— Text section —
/---
A rapid growth of the volume of low-power wireless communication terminals is anticipated in the foreseeable future. This trend is attributed to the emergence of the 5G and Internet-of-Things (IoT)/Machine-to-Machine (M2M) communication paradigms. The considered energy-constrained devices are often installed at hard-to-reach locations or they correspond to mobile nodes. Smartphones, wireless sensors, and IoT nodes constitute representative examples of user equipment (UE) devices with limited energy storage capacity.
The explosive number, inaccessibility, and mobility of such UEs render the frequent wired recharging or replacement of their batteries a challenging and costly task. Wireless power transfer (WPT) represents a paradigm that addresses this issue via wireless replenish of the UEs’ energy through the transmission of radio frequency (RF) signals. WPT through radio waves achieves long ranges, as opposed to corresponding techniques based on electric or magnetic coupling. Furthermore, the use of dedicated RF energy sources provides stable and controllable wireless power supply, thus allowing for quality-of-service (QoS) provisioning. This is in contrast to energy harvesting (EH) based on renewable energy sources such as solar and wind or on ambient RF signals. In addition, WPT inherently supports one-to-many wireless charging and user mobility. These attributes make WPT a promising energy solution for the highly dense heterogeneous network setups envisioned in 5G and beyond (B5G), thus paving the way for the next-generation energy-autonomous wireless communication systems.
The integration of RF-WPT technology into communication networks introduces a fundamental co-existence of information and energy flows, wherein RF signals are used in order to convey information and/or energy. The efficient management of these two flows through sophisticated networking protocols, signal processing and communication techniques, and network architectures gives rise to a new communication paradigm called wireless powered communications (WPC).
APOLLO targets the emerging frontier research field of WPC technology. The realization of the WPC vision is a demanding endeavour that requires the establishment of the fundamental performance limits and trade-offs; the development of novel physical layer (PHY) and resource allocation techniques, including concepts like waveform design, precoding design, and information/energy transfer scheduling, or/and the adaption of the relevant state-of-the-art (SoTA) schemes; the design of new network architectures and communication protocols or/and the adaptation of existing ones; the design of innovative receiver architectures; the evaluation of the derived WPC methods both analytically and via link-level and system-level numerical simulations; the design, implementation, and testing of relevant prototypes; their integration into testbeds; and the conduction of proof-of-concept (PoC) experimental demonstrations in realistic environments.
\---
— Information provided —
/---
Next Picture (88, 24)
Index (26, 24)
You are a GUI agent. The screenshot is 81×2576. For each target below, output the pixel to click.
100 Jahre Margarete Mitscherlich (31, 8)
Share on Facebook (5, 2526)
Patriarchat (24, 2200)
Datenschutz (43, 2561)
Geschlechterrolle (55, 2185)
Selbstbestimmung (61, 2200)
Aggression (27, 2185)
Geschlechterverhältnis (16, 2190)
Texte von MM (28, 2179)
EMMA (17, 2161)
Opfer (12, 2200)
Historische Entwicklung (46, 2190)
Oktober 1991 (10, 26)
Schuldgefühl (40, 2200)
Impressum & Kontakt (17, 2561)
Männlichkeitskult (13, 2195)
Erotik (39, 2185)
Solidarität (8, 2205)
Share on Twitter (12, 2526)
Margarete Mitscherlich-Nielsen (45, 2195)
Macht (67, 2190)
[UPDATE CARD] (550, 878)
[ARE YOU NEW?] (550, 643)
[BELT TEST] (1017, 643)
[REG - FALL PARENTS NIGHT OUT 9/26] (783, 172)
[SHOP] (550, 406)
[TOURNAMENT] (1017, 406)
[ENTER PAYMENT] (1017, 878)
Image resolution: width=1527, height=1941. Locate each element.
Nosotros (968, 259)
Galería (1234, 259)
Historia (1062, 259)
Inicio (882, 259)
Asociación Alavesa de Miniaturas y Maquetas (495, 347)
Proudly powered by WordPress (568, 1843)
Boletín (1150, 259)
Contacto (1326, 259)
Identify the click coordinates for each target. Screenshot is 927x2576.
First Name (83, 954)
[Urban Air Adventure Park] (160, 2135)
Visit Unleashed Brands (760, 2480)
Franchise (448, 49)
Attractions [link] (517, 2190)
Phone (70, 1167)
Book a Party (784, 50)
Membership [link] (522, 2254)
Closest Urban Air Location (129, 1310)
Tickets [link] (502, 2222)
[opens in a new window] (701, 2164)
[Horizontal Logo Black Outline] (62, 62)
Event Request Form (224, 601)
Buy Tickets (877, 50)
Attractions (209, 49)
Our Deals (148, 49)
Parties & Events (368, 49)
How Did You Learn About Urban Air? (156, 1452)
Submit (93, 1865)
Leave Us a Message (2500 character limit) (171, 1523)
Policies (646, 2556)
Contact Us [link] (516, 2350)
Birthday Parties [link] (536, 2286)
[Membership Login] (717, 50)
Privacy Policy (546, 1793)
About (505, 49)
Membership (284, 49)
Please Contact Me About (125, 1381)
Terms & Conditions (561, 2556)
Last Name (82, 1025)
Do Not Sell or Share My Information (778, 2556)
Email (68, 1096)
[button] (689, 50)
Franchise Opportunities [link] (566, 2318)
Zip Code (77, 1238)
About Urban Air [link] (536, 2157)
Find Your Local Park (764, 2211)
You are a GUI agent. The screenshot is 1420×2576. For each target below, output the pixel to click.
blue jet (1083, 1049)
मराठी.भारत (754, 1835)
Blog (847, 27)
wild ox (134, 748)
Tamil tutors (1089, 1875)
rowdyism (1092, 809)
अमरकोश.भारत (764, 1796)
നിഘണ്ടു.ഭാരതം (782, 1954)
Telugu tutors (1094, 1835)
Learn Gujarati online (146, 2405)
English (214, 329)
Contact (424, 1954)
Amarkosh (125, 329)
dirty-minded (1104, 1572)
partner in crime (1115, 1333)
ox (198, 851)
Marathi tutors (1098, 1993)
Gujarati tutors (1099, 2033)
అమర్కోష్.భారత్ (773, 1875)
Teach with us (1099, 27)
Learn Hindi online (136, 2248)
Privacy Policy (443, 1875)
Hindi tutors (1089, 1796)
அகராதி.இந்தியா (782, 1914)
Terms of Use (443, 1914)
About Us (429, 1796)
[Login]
\---
— Activity A —
In the WPC overview, why does the use of dedicated RF energy sources allow for quality-of-service provisioning? Answer in one to three sentences.
— Activity B —
Recast the WPC overview paragraph beginning "APOLLO targets the emerging frontier research field" as a bulleted list of the requirements for realizing the WPC vision.
— Activity C —
Carry on the WPC overview from its last sentence, in the same technical style.

— Answer space A —
Dedicated RF energy sources provide a stable and controllable wireless power supply, and that stability and control make QoS provisioning possible. Energy harvesting from renewable sources such as solar and wind, or from ambient RF signals, does not offer this.

— Answer space B —
APOLLO targets the emerging frontier research field of WPC technology. Realizing the WPC vision requires:
- establishing the fundamental performance limits and trade-offs
- developing novel PHY and resource allocation techniques (e.g., waveform design, precoding design, information/energy transfer scheduling), or adapting relevant SoTA schemes
- designing new network architectures and communication protocols, or adapting existing ones
- designing innovative receiver architectures
- evaluating the derived WPC methods analytically and through link-level and system-level numerical simulations
- designing, implementing, and testing relevant prototypes
- integrating the prototypes into testbeds
- conducting PoC experimental demonstrations in realistic environments

— Answer space C —
APOLLO considers all the aspects mentioned above, but it deviates from the vast majority of relevant studies in that it focuses mainly on multi-cell, multi-user systems with multi-antenna nodes as well as on the integration of WPC with novel relevant technologies for M2M communications and 5G/B5G systems, such as small cells and ultra-dense networks, massive multiple-input multiple-output (MIMO) and cell-free massive MIMO, and millimetre-wave (mmWave). The increased degrees-of-freedom (DoF) and advanced features of these setups and technologies can benefit both information and energy transmission and significantly affect all the considered areas of research on WPC.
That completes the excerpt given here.